In the present work, we have prepared a novel core–shell Fe₃O₄@SiO₂@K₁₀ nanocatalyst via loading of montmorillonite on the surface of Fe₃O₄@SiO₂ nanoparticles. Furthermore, the prepared catalyst has been explored for the acylation of the various nucleophilic substrates such as alcohols, phenols, amines, and thiols derivatives. This process has many advantages over the previously known methods of acylation in terms of excellent yields, lesser reaction time, ambient reaction conditions and solvent free environment supporting the green chemistry. Also, no significant loss of activity of the catalyst has been observed when used in 10 cycles.

4. Experimental

4.1. General methods

All commercial compounds and solvents (Spectrochem, Aldrich, Merck etc.) were used without purification. Melting points were determined in an open capillary and were uncorrected. The prepared nanoparticles of silica-coated ferrite magnetite-K₁₀ montmorillonite nanocatalyst were characterized by using different characterization techniques like Fourier transmission-infrared spectroscopy (FT-IR, Perkin Elmer, Version 10.6.1), powder X-ray diffraction (PXRD Brucker D8 Advances), field emission scanning electron microscope (FE-SEM, JEOL, JSM-7610F plus) and energy-dispersive X-ray spectroscopy (EDS, OXFORD EDS LN2).

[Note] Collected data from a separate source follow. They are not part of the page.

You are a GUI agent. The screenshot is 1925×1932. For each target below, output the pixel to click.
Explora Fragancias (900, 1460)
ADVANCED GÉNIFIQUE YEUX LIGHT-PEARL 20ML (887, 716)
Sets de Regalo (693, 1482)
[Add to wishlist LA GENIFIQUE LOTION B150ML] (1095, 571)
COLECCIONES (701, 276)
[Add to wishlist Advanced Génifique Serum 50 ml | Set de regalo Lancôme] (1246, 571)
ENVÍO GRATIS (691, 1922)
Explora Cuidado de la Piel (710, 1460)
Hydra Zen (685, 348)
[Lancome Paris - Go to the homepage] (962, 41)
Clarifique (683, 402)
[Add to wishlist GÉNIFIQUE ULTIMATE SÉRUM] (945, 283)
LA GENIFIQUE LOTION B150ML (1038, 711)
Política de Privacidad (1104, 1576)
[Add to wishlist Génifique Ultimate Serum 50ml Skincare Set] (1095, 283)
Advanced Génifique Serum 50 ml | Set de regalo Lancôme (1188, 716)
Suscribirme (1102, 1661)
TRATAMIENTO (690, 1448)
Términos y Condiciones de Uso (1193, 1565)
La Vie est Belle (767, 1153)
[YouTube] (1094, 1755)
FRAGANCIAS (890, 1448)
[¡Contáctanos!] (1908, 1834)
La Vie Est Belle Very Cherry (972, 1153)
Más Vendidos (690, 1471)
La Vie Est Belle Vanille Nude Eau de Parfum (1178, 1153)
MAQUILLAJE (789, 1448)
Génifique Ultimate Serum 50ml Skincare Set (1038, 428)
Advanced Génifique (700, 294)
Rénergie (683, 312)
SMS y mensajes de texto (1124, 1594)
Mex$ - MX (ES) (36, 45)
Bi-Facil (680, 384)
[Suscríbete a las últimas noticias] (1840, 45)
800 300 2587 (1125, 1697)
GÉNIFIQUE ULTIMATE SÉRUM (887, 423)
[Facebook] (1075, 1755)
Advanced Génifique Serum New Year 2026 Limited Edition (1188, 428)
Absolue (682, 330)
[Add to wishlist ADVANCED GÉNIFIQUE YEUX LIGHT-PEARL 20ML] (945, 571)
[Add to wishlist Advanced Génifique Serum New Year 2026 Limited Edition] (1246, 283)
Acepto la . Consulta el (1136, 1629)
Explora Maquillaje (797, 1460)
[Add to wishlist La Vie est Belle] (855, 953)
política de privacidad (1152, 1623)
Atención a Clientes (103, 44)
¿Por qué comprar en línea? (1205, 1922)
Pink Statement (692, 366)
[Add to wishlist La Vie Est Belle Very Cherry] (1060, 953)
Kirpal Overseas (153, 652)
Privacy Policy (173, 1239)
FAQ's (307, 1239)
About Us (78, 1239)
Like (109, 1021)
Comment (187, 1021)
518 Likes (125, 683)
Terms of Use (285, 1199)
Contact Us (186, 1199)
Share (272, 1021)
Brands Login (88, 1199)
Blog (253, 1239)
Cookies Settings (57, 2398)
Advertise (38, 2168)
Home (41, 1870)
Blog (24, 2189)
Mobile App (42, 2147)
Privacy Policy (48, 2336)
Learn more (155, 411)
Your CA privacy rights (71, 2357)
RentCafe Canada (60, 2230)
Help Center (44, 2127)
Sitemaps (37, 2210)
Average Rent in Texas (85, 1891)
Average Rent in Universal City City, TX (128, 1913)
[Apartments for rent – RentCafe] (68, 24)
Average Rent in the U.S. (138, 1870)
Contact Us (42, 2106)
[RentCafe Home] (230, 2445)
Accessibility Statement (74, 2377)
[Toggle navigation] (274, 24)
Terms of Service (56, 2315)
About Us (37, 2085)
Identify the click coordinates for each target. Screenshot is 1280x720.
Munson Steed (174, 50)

4.2. Synthesis of Fe₃O₄ nanoparticles

The synthesis of Fe₃O₄ nanoparticles was achieved by using simple wet chemical reduction technique.⁴⁹

2.7 g of ferric chloride hexahydrate was dissolved in de-ionized water to make the total volume up to 100 ml in a volumetric flask to get 0.1 M of solution. In an another volumetric flask, 9.4 g of sodium borohydride was dissolved in de-ionized water to make total volume up to 100 ml to get 2.5 M of the solution. Added, 40 ml of ferric chloride hexahydrate solution drop wise to the 10 ml of sodium borohydride solution under stirring for about 15 minutes. The completion of the reaction was indicated by the disappearance of the bubbles through the reaction mass and appearance of the black precipitates. The prepared nanoparticles of Fe₃O₄ were separated through the reaction mass by external magnet and were washed with de-ionized water. Finally the nanoparticles were dried in oven at 60 °C for 12 hours to get 1.65 g of Fe₃O₄ nanoparticles.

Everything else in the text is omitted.